Viene allora in rilievo il principio di diritto secondo cui “Con riferimento al regime processuale anteriore al D.Lgs. n. 40 del 2006, ad integrare il requisito della cosiddetta autosufficienza del motivo di ricorso per cassazione concernente, ai sensi del n. 5 dell’art. 360 cod. proc. civ. (ma la stessa cosa dicasi quando la valutazione dev’essere fatta ai fini dello scrutinio di un vizio ai sensi del n. 3 dell’art. 360 o di un vizio integrante error in procedendo ai sensi dei numeri 1, 2 e 4 di detta norma), la valutazione da parte del giudice di merito di prove documentali, è necessario non solo che tale contenuto sia riprodotto nel ricorso, ma anche che risulti indicata la sede processuale del giudizio di merito in cui la produzione era avvenuta e la sede in cui nel fascicolo d’ufficio o in quelli di parte, rispettivamente acquisito e prodotti in sede di giudizio di legittimità essa è rinvenibile. L’esigenza di tale doppia indicazione, in funzione dell’autosufficienza, si giustificava al lume della previsione del vecchio art. 369 cod. proc. civ., comma 2, n. 4, che sanzionava (come, del resto, ora il nuovo) con l’improcedibilità la mancata produzione dei documenti fondanti il ricorso, producibili (in quanto prodotti nelle fasi di merito) ai sensi dell’art. 372 cod. proc. civ., comma 1” (Cass. n. 12239 del 2007, seguita da numerose conformi).

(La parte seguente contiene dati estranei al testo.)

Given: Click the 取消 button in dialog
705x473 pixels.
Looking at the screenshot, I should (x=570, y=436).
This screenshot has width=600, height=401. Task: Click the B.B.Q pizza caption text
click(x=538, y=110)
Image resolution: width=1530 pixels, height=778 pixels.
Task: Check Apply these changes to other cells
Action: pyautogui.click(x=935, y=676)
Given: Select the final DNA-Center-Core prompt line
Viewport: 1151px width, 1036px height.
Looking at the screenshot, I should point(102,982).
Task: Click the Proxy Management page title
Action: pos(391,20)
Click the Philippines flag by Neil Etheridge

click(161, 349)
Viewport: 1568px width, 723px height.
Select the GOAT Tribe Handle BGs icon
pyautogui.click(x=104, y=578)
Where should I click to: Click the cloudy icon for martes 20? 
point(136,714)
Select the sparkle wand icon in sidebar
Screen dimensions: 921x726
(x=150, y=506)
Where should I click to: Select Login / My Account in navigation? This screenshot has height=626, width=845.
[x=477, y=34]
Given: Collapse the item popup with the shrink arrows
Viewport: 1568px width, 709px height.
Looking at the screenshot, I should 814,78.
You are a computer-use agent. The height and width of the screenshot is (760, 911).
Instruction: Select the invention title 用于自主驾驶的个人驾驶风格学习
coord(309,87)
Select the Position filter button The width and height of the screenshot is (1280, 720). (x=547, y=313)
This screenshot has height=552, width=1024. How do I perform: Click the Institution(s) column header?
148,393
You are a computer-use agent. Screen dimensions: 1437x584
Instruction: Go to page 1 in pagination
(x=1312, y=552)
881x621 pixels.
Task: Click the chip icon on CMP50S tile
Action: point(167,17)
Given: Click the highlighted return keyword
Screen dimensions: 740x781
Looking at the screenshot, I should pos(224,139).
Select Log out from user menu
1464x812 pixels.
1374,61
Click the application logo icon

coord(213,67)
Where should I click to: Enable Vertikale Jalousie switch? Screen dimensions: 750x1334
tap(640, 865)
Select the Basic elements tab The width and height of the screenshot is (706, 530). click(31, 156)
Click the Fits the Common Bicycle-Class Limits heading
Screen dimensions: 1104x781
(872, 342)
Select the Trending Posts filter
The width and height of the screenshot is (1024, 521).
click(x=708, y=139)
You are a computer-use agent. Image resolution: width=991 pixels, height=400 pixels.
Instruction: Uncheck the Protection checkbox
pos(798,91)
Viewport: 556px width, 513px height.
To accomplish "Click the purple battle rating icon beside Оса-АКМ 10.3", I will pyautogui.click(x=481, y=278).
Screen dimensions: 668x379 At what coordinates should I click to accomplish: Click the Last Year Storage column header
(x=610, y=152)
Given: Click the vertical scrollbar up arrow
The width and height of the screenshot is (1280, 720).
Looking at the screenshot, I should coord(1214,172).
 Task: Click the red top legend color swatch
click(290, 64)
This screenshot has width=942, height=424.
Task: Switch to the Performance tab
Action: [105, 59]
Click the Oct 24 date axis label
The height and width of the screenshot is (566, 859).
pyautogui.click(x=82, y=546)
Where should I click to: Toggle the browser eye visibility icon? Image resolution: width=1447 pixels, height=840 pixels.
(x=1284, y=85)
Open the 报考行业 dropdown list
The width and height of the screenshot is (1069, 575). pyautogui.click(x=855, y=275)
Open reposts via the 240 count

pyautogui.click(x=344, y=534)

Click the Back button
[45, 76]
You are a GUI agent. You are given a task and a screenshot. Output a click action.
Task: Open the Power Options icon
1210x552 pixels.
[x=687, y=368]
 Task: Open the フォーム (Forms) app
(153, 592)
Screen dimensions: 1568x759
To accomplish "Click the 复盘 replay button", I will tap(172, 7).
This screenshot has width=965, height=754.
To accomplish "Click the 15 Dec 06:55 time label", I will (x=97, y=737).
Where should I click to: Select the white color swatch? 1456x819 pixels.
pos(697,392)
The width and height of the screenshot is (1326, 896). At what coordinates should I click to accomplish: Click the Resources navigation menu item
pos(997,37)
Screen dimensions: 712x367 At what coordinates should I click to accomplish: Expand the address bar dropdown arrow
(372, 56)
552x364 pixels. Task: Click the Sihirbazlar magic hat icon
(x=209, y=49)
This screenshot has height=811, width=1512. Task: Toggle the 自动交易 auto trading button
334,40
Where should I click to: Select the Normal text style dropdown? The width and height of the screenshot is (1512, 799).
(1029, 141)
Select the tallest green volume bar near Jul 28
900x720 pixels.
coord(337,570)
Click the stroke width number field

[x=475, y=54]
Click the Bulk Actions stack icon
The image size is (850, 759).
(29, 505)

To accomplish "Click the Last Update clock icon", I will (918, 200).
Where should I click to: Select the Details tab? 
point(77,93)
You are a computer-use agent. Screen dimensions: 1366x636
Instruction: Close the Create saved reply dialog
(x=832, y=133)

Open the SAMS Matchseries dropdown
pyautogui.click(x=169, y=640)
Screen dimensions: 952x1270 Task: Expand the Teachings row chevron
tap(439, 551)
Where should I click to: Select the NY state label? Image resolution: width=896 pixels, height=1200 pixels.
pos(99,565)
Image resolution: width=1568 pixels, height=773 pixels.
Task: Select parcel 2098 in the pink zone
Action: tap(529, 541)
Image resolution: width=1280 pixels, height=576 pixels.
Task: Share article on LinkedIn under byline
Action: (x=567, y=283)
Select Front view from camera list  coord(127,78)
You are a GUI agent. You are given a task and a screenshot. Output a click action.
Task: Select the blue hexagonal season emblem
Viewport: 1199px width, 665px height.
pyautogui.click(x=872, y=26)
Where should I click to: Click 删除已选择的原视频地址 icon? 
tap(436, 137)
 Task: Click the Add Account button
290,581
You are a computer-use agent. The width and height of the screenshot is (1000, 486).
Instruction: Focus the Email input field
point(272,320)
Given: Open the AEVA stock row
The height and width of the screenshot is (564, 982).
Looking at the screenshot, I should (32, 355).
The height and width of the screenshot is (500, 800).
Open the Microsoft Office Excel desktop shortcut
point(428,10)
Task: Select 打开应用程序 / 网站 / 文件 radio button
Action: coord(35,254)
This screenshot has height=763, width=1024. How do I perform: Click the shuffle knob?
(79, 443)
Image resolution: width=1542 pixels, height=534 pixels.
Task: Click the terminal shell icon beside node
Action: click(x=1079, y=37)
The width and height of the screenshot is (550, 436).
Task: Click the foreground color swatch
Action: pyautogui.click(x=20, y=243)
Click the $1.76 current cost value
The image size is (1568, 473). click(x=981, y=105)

p. 4. Il ricorso è, dunque, dichiarato inammissibile.

L’esistenza delle plurime ragioni di inammissibilità rende inutile ordinare l’integrazione del contraddicono ai sensi dell’art. 331 c.p.c. nei confronti dei simulati acquirenti M.M. I. ed E.M., giusta il principio di diritto secondo cui: “Nel giudizio di cassazione, il rispetto del principio della ragionevole durata del processo impone, in presenza di un’evidente ragione d’inammissibilità del ricorso (nella specie, per la palese inidoneità del quesito di diritto), di definire con immediatezza il procedimento, senza la preventiva integrazione del contraddittorio nei confronti di litisconsorti necessari cui il ricorso non risulti notificato, trattandosi di un’attività processuale del tutto ininfluente sull’esito del giudizio” (Cass sez. un. n. 6826 del 2010).

Non è luogo a provvedere sulle spese.

P.Q.M.

La Corte dichiara inammissibile il ricorso. Nulla per le spese del giudizio di cassazione.

Così deciso in Roma, nella Camera di consiglio della Sezione Terza Civile, il 16 dicembre 2010.